To properly run the tester you need at least to specify two files: one for the parent models and one for the tested models.
python tester.py --file_parents <parent_file> --file_candidates <tested_models_file>
The file <parent_file> contains one HuggingFace model per line, e.g.
openai-community/gpt2
EleutherAI/pythia-70m
microsoft/DialoGPT-medium
...
The file <tested_models_file> contains lines of tested models, which can be specified with ground truth parent model (format <tested_model>,<parent_model>), or without,
i.e. either with parent (provide None, if tested model does not have parent)
BEE-spoke-data/zephyr-220m-sft-full,BEE-spoke-data/smol_llama-220M-openhermes
codeparrot/codeparrot-small,None
...
of without parent
BEE-spoke-data/zephyr-220m-sft-full
codeparrot/codeparrot-small
...
In the latter case, the tester will just output the parent guess, whereas in the former case, in addition it will provide statistics (percentage, recall, ...) about the correct guesses against the provided parents.

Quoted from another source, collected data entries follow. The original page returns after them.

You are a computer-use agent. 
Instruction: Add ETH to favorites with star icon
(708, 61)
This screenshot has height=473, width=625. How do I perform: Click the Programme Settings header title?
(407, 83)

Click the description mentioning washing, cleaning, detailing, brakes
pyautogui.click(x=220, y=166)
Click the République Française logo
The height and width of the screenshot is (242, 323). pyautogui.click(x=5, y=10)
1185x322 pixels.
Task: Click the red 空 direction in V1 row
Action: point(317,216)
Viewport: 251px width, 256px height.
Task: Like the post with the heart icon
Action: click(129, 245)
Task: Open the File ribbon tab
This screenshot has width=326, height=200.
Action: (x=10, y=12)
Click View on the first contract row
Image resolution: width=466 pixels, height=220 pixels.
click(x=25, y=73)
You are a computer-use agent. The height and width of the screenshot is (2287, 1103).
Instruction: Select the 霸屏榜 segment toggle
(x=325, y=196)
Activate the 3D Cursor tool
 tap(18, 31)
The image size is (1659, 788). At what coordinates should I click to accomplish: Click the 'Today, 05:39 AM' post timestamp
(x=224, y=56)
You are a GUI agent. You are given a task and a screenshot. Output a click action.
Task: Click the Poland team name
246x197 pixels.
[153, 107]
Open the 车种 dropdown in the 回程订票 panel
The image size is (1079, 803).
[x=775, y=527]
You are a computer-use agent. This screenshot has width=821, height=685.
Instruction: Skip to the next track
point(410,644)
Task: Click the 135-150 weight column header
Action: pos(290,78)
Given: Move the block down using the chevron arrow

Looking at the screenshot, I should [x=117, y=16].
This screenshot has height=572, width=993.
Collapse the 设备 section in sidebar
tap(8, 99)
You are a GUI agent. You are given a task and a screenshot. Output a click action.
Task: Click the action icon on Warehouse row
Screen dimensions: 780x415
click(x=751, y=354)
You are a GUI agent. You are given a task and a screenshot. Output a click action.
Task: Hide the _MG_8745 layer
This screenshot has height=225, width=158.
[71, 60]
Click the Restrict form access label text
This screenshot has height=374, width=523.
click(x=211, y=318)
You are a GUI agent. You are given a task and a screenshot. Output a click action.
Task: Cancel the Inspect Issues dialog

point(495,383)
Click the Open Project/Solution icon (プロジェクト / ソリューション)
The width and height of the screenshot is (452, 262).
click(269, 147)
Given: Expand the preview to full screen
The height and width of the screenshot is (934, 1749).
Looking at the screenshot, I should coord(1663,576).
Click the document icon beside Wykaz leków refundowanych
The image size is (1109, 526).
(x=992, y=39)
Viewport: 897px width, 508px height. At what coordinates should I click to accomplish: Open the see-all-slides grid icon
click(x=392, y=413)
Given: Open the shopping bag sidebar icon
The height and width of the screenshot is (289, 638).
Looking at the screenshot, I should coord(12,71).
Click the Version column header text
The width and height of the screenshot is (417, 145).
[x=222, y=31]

The tester first caches the outputs of all parent LLMs accross different set of prompts (because they are reused accross all tested models) and then stores them. All future testers can use these cached outputs, by specifying the prompt_id, i.e. use --prompt_id <prompt_cache_id>, where <prompt_cache_id> increase sequentially 0,1,..., check the folder cached_prompts for available ids. That is, given a fresh set of parents the first run would be
python tester.py --file_parents parents.txt --file_candidates children.txt
and all subsequent tests with this same set of parents can reuse the cached outputs (find the latest id in the folder cached_prompts, e.g. 3_..., so use
python tester.py --prompt_id 3 --file_parents parents.txt --file_candidates new_children.txt
The tester supports more advanced options (e.g. adjusting number of prompts, device used for inference, ...), check --help for extensive list.